Once or twice, some nurse or other has tried a bit of not-so-subtle amateur psychotherapy in an effort to find out why I was standing with my back against the wall, as if on the edge of a precipice. I discovered that the easiest way to combat such intrusion was to stop smiling, adopt a blank stare and ignore them. Eventually they gave up questioning and left me to hide in peace.
The devil is only one face amongst many on my wall. Next to him is a ginger cat, its dozing face trapped in an orange tea rose and tendril tail sweeping down onto the cherub-faced little girl in the peach rose below. The same cat and little girl appear in all the orange and peach roses but in some, the child seems to be sleeping and in others, the cat is wide awake depending on the light or where I’m standing or sitting in my room. Angels in delicate white lilies look down at the child-rose and there are other red roses dotted around between the faces but there is only one containing the devil. And that’s the one in the red rose above my dressing table. He tries to speak to me at night when the lights are turned out but I don’t want to hear what he’s trying to say so I put my fingers in my ears until I fall asleep.
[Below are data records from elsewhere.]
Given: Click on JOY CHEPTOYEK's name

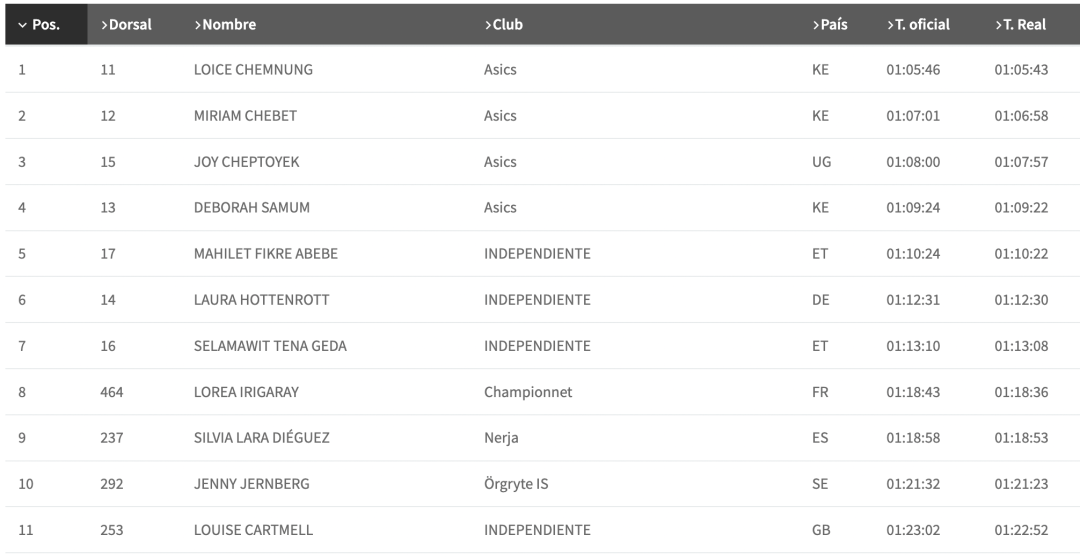Looking at the screenshot, I should 246,162.
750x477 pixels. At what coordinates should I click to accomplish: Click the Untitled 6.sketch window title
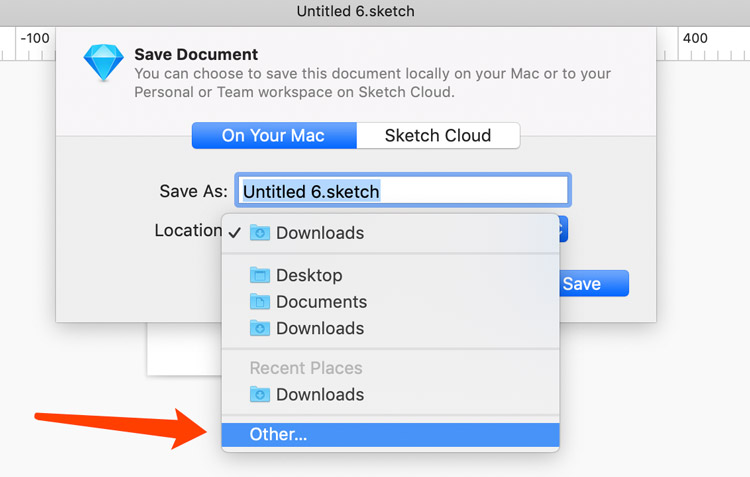coord(355,12)
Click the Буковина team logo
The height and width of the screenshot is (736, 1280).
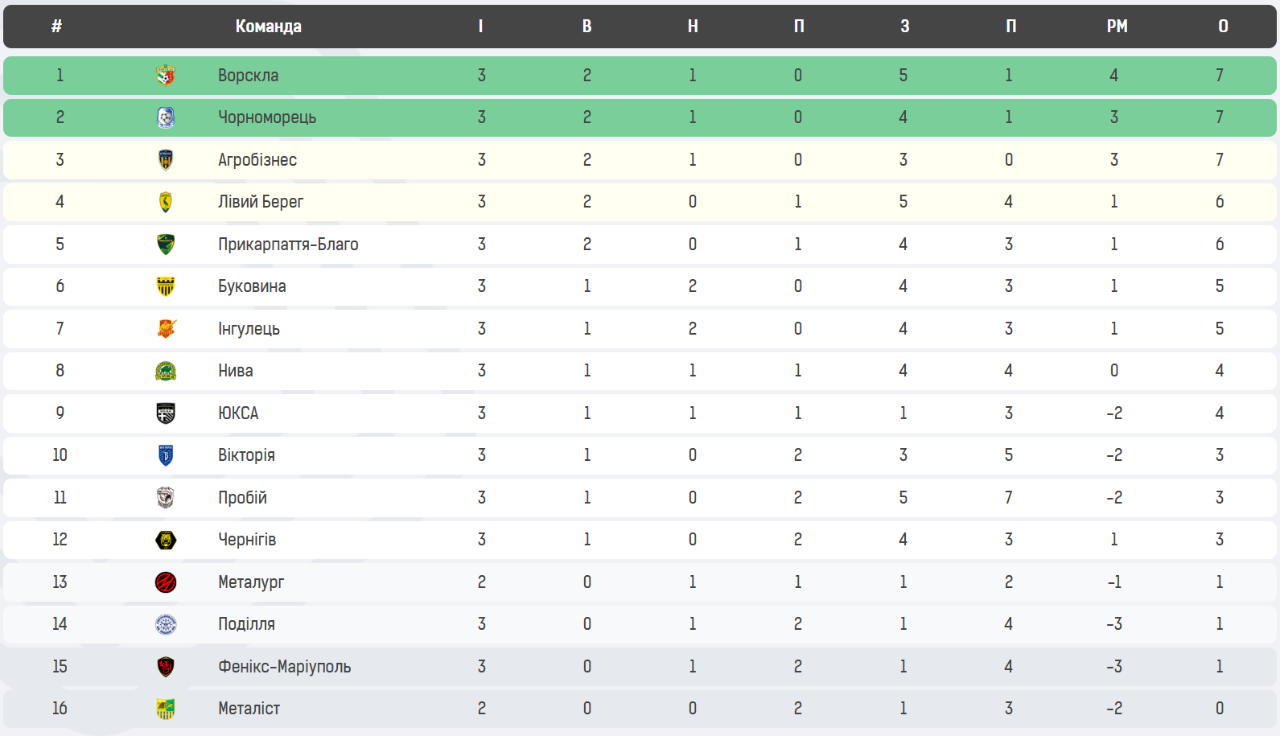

I have no visitors and, except for the fleeting exchanges with the nurses who bring in fresh jugs of chlorinated water or come to administer my medication, my only conversations are with Doctor Powell. This morning, he wanted to talk to me yet again and so I was escorted by the younger female nurse, a newcomer whose name I keep forgetting. It’s something like Jenny or Jemma – I expect I’ll remember it in time. I like her although I find her habit of obsessively sweeping her heavy fringe from her face every few seconds mildly irritating. She speaks to me as if I’m five years old and she is some wise old sage when, in fact, she can be barely twenty, a good ten years younger than me. She also seems preoccupied with what I eat here in the clinic.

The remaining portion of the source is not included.